"Steve Jobs," the new biography of the tech
icon by author Walter Issacson, is a fascinating story of one of the most
successful innovators of recent times.
Issacson succeeds not only because his subject is complicated and
contradictory, wildly successful though deeply troubled, but because, really,
Steve Jobs' character is accessible.
It's worth recalling that Jobs only hit his true stride in this
century. Though Apple began in
1970's, it could have died the death of other early computer companies - and it
almost did. It's status
today as one of the most successful American businesses of all time is directly
related to the lessons that Jobs learned throughout his career, which included
a forced exile from his beloved company for eleven years, during which he
created another computer company (NeXT) and became the patron saint of another iconic brand (Pixar).

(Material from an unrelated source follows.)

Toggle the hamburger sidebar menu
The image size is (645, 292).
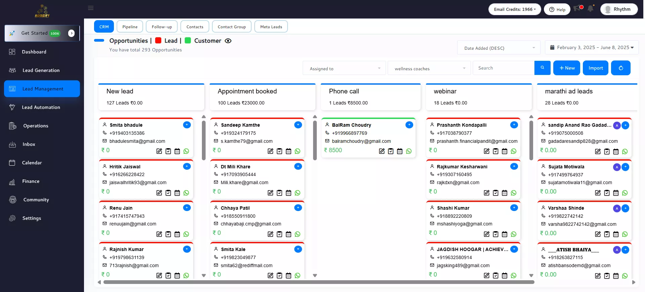coord(91,8)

Jobs was famously volatile, but loyal (when he wanted to
be). He developed an intuition for
product design and development which led his company to create the technology
that has transformed our times, yet his single-minded focus - his obsessive
personality - may have prevented him from seeking medical help at a time when
it might have saved his life.
The biography is effective precisely because Issacson doesn't
lift Jobs onto a pedestel. He was
an imperfect human being, like every other human being.. As time moves on, and his directly hand
on Apple product fades into the past, his legacy may shift into one of a man
who succeeded in spite of himself - and which is really the story of all of us.